Türkiye Sakatlar Derneği (TSD) Muğla Şubesi, uluslararası alanda pek çok faaliyete imza atmışken Türkiye'de hala bir ofislerinin olmamasından şikayetçi.

Tele1'de yer alan habere göre; TSD Muğla Şubesi Başkanı Elif Şenol, "Tüm dünyaya sözümüzü dinlettik lakin yerel yöneticilerimize derdimizi anlatamadık" diye dert yandı.

Geçtiğimiz günlerde yaptıkları basın açıklaması ile yeni vergi düzenlenmesi ile ilgili görüş bildiren Türkiye Sakatlar Derneği, üyeleri için hayatı kolaylaştırma yolunda çalışmalarına devam ediyor.

Türkiye Sakatlar Derneği Muğla Şubesi Avrupa Birliği Sivil Düşün Programı desteği ile Hollanda’da bulunan engelli destek merkezlerini ziyaret etti.

SORUNUN ACİL ÇÖZÜMÜ BEKLENİYOR

Beş gün boyunca Hollanda’nın iki büyük organizasyonu olan Aveleijn ve JP Van den Bent’e ait dört kurumu ziyaret eden TSD Muğla Şubesi, gündüz bakım merkezleri, evde bakım ve yatılı bakım konusunda Hollanda Modeli’nin nasıl işlediği konusunda bilgiler aldı.

Yapılan çalışmalar hakkında görüşlerini paylaşan TSD Muğla Şubesi Başkanı Elif Şenol "Bu konuda bugüne kadar ne yazık ki ülkemizde iyi bir uygulama ile karşılaşmamız ve bu konuda sorumlu olan yerel yönetimlerin ve bakanlığın sorumluluklarını yerine getirmemesi bu çalışmayı yapmamıza neden oldu. Bu çalışma sonrası hazırlanacak olan rapor, yerel yönetimlere, yasa yapıcılara ve kamu kurumlarına sunularak bu konuda sorunun çözülmesi konusunda lobi faaliyetleri için zemin oluşturacak. Ayrıca kamu STK işbirliği ile bu sorunun acil çözümüne yönelik çalışmaları da tetikleyecektir" dedi.

Şenol, şöyle devam etti:

Hollanda Modelinde bu merkezler sivil toplum kuruluşları tarafından hizmet veriyor. Bu merkezlerin hizmetlerini verebilmeleri için belediyeler, merkezi hükümet kaynak sağlıyor. Hizmet alan kişilerden de küçük bir katkı payı alınıyor. Bakın Hollanda’da bu bilgileri bizimle paylaşan yetkiliye “Peki hiçbir sosyal güvencesi ve geliri olmayan bir birey ne yapıyor?” dediğimde önce şaşkınlıkla “bu nasıl olur?” diye dünya üzerinde hiç mümkün olmayan bir şeyi dile getirdiğimi düşündüler ardından “Hollanda’da öyle bir birey yok” cevabını verdiler. Oysa Türkiye’de maalesef böyle bireylerimiz var.

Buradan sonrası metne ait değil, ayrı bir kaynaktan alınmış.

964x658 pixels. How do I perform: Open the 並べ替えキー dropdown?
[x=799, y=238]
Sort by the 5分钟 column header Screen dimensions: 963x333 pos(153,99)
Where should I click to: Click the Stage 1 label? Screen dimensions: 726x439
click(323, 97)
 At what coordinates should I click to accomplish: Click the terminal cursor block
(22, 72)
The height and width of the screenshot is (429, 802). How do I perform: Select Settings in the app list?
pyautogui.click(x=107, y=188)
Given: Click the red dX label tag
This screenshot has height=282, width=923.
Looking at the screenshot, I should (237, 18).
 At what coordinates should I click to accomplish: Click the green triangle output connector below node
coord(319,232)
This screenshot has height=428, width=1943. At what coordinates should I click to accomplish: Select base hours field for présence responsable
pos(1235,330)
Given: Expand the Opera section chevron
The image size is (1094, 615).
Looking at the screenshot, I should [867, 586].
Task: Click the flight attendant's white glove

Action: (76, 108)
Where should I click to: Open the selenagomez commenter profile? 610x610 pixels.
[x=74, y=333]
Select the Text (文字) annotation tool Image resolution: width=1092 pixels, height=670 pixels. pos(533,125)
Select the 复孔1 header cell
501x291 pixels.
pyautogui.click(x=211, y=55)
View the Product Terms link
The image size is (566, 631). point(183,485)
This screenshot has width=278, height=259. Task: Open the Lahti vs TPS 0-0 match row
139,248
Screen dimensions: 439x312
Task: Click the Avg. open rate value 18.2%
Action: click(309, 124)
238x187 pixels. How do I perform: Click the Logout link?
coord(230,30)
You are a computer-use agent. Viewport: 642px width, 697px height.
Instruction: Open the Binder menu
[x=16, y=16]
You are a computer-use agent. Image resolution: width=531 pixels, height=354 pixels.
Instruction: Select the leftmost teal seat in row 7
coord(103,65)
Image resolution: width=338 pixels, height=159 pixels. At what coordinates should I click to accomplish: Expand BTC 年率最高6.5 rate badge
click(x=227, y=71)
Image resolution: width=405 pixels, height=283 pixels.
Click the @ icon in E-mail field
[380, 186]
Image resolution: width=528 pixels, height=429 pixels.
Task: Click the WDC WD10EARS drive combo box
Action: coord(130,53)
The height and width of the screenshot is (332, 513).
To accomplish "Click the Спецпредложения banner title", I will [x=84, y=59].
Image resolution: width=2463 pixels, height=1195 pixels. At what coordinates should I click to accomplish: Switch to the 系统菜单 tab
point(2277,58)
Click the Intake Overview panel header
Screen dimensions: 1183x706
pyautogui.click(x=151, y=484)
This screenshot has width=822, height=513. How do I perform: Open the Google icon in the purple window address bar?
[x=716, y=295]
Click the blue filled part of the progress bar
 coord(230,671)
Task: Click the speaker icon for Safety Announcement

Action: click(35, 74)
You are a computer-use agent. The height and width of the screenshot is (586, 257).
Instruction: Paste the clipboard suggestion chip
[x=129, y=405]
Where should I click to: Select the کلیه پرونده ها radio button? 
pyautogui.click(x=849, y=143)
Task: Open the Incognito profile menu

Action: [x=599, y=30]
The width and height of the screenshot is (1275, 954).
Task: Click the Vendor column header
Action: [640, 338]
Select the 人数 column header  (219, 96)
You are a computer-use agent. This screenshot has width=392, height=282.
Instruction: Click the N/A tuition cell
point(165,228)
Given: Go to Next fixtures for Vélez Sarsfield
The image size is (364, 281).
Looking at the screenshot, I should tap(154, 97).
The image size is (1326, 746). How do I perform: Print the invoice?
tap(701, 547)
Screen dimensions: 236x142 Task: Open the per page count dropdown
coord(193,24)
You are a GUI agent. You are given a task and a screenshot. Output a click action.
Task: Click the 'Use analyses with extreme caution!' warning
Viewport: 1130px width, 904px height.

HOLLANDA'DA RAPOR ÇİLESİ YOK

Sistem orada şöyle işliyor: Bakanlık tarafından engelli tanısını aldığınız andan itibaren size bir belge veriliyor. Daha sonra ihtiyaçlarınızın belirlenmesi için komisyonlara başvuruyorsunuz. O komisyon sizin ihtiyaçlarınızı belirliyor ve siz o belge ile size yönelik her türlü hizmetten yararlanıyorsunuz. Yani bizim ülkemizdeki gibi her ihtiyacınız için rapor çilesi çekmiyorsunuz. Ayrıca siz tanıyı aldığınız anda bir devlet fonuna giriyorsunuz. Bu fon sizin ömür boyu güvenceniz oluyor. Yani kısacası Hollanda’da engelli bireyler devlet güvencesinde.

Biz bu çalışmada sosyal devletin ve sosyal belediyeciliğin gerçek anlamda nasıl hizmet etmesi gerektiğini deneyimledik.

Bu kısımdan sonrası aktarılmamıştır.